For those of you where this fails, are you using Intel or ARM macbooks? Can you try building jaxlib from head and see if it reproduces? I'm speculating this is probably already fixed with an up to date jaxlib.
Mine is an intel macbook
Mine is also an intel MacBook. And the problem persists with a locally built jaxlib
from HEAD.
In [1]: import jax.numpy as jnp
...: import jax
...:
...: jax.config.update('jax_enable_x64', True)
...:
...: x = jnp.float64(2.718)
...: x_f16 = x.astype('float16')
...:
...: print(x, x_f16)
...: # 2.718 -15790.0
2.718 -15790.0
In [2]: jax.print_environment_info()
jax: 0.3.18
jaxlib: 0.3.18
numpy: 1.23.3
python: 3.10.6 (main, Aug 30 2022, 05:12:36) [Clang 13.1.6 (clang-1316.0.21.2.5)]
jax.devices (1 total, 1 local): [CpuDevice(id=0)]
process_count: 1
Could you share the details of what CPU you have? Sharing the output of sysctl -a | grep machdep.cpu
should do it.
@hawkinsp Here you go.
Could someone who experiences this problem please run the reproduction with the environment variable XLA_FLAGS=--xla_dump_to=/tmp/somewhere
and share a zip file or similar with the directory of files it produces?
My current best guess is that this may be related to the _Float16
ABI changing in LLVM.
This program in essence compiles into a single call to a builtin named __truncdfhf2
. The only explanation I can think of is that there is a mismatch of calling conventions for Mac x86-64.
Notably this changed in LLVM recently: https://reviews.llvm.org/D131172
LLVM changed the x86-64 fp16 abi from passing the value in integer registers to passing it in floating point registers. This means that __truncdfhf2
that's coming from the system is now incompatible with LLVM in jaxlib.
If I remember correctly __truncdfhf2
is provided by the system on macOS, not XCode. This would mean we're stuck on the wrong ABI until Apple decides to change it. Which seems unlikely to happen outside of a major release. I'm curious what will happen when they hit this change when updating Clang in XCode though.

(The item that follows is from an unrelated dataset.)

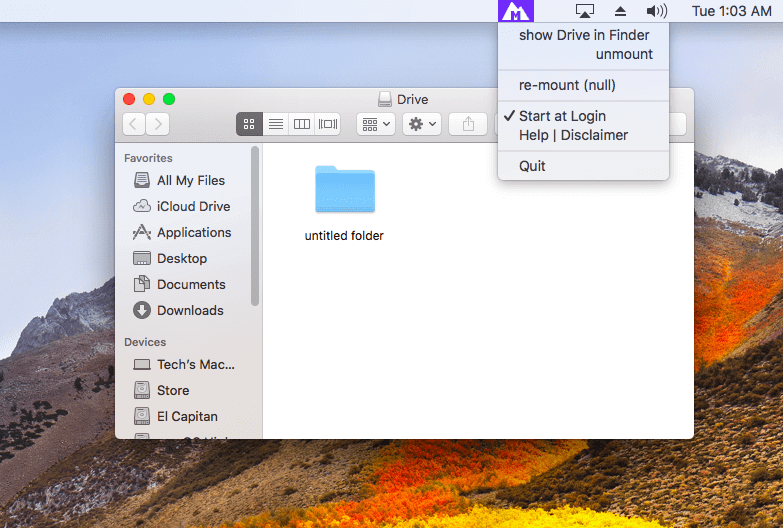
Task: Switch Finder to icon view
Action: [250, 124]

This isn't an issue for f32->f16 because there's been a hardware instruction for it since Haswell, but there's none for f64->f16 (it exists in AVX512, but no mac was released with it).

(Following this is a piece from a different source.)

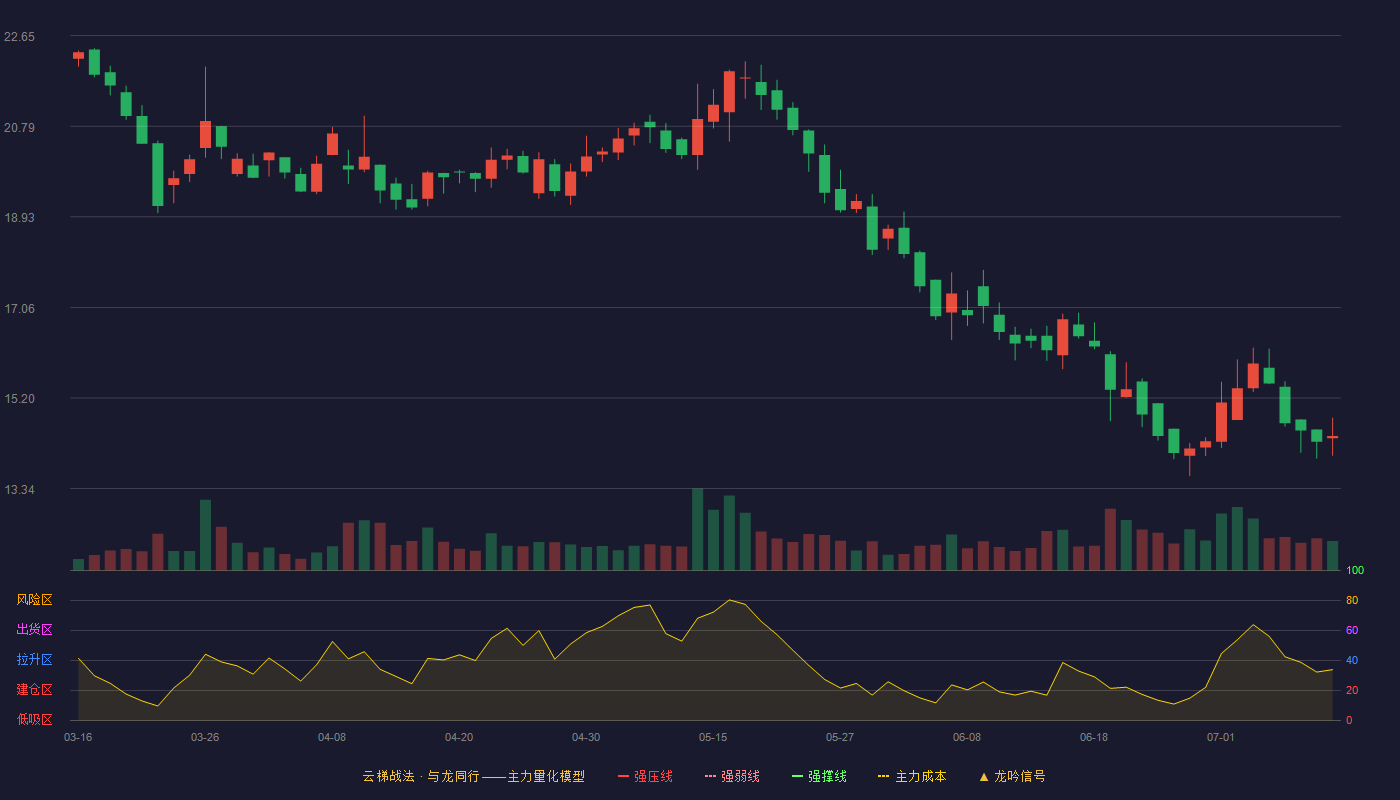The width and height of the screenshot is (1400, 800).
Task: Click the 07-01 date axis label
Action: pos(1221,737)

I think we can work around this by making simple_orc_jit bind __truncdfhf2
to the fallback version in runtime_fp16.cc, which I fixed to use the correct ABI. I have no Intel mac around to test that.
Running from github HEAD:
version info:
I can only reproduce this locally on my non-M1 macbook; I've not been able to reproduce in Colab or on linux.